As a college kid at Johns Hopkins University 30 years ago, Mark Lewicki found stress-release and solace in wandering the nearby mountains on the weekends. And in those mountain streams in Maryland where many U.S. presidents have dropped a line, Mark found a thinking-man’s sport that has chased him across the country.
“I love dry-fly fishing, even when dry-fly fishing is the hardest thing to do,” says Mark, the sales and marketing director for The Country Club at Castle Pines. “I love the aspect of being immersed in nature, when eight hours have flown by, you haven’t eaten, you haven’t had anything to drink. You lose yourself.”
Mark, who lives in Highlands Ranch, is an avid fly fisherman and still uses the first Orvis fly rod he bought for himself in college. He says the allure of fly fishing has always been in the strategy, the skill of trying to make an artificial insect whipping on the end of a line look real enough for a trout to bite. Mark has taught all three of his kids to fly fish, and he even taught his dad.
“There are times when you can dry fly all day and not catch a thing,” Mark says. “At the end of the day, it doesn’t matter if I don’t catch the fish.”
Mark has spent the past 16 years working at luxury golf and lifestyle clubs in Arizona and Colorado. Last year, he began taking groups of Castle Pines members on fishing excursions through the Broadmoor Fly Fishing Camp program. He says it was an innovative way to build community based on interests outside of the golf club, something that proved popular with members.
“The ability to personally connect with members, that is critical,” Mark says. “Instead of selling widgets or computer software, we’re selling an experience.”
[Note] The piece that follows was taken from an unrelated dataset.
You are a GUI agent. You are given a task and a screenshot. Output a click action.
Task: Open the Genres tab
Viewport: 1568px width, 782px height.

And Mark has figured out to marry all his lifelong interests and create unique experiences for his members. Mark grew up in south central Pennsylvania, where he says he spent most free time outdoors, whether golfing (his grandparents were avid golfers), playing tennis, swimming (he competed in college), or just roaming in the wilderness close to home. One of his first jobs was as a manager for a local pool.
He says all his lifelong passionate pursuits have helped inform his job in the luxury hospitality industry, and in recent years he’s been publishing his photography — another passion — on his own website.
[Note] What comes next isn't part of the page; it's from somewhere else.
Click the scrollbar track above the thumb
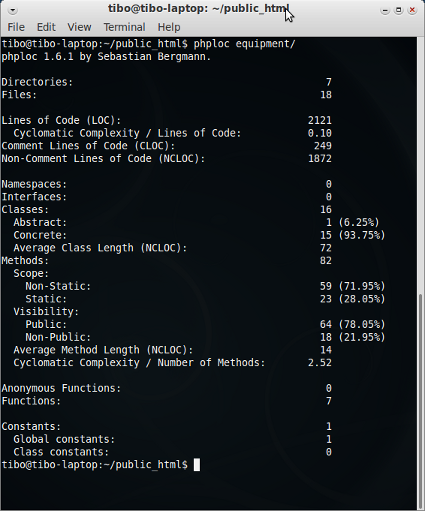This screenshot has width=425, height=511. tap(421, 165)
“I love to find remote places,” Mark says. “A lot of people go where they see the biggest fish being caught. I’m much more content in finding a place that’s out of the way.
“Colorado is the perfect place. You have so much accessibility to you in a short drive.”
+ Find Mark Lewicki's photography at www.marklewicki.com.
I never go fishing without my . . .
+ Orvis HLS Bighorn
I still use my Orvis HLS Bighorn 5 wt. fly rod that I originally purchased over 30 years ago when I taught myself to fly fish.
+ Voormi River Run Hoodie
It’s an ultra lightweight wool pullover made by a Pagosa Springs company. Sun protection and keeps you cool.
+ Nikon D800
I use the D800 to photograph my experiences, but now I can also take my Mavic 2 Pro drone.
Watering Hole Secrets
Mark Lewicki’s favorite fishing experiences:
+ The Broadmoor’s Fly Fishing Camp on the Tarryall River. Working in luxury hospitality for 16 years, I know the best when I experience it. It is world class, private trout fishing with rustic, luxury lodging within 90 minutes of Denver. I took two groups of my members in 2019.
+ The Madison and Gallatin River Fishing Trip with my Dad. It’s truly Big Sky Country. It’s remote and unbelievably beautiful, but easily accessible with some of the best, Blue Ribbon dry fly trout fishing I’ve ever experienced.
+ Big Hunting Creek outside Thurmont, MD. It’s a small, fly fishing only freestone stream near Camp David and Cunningham Falls where I taught myself to fly fish. It’s also where many presidents have dropped a line.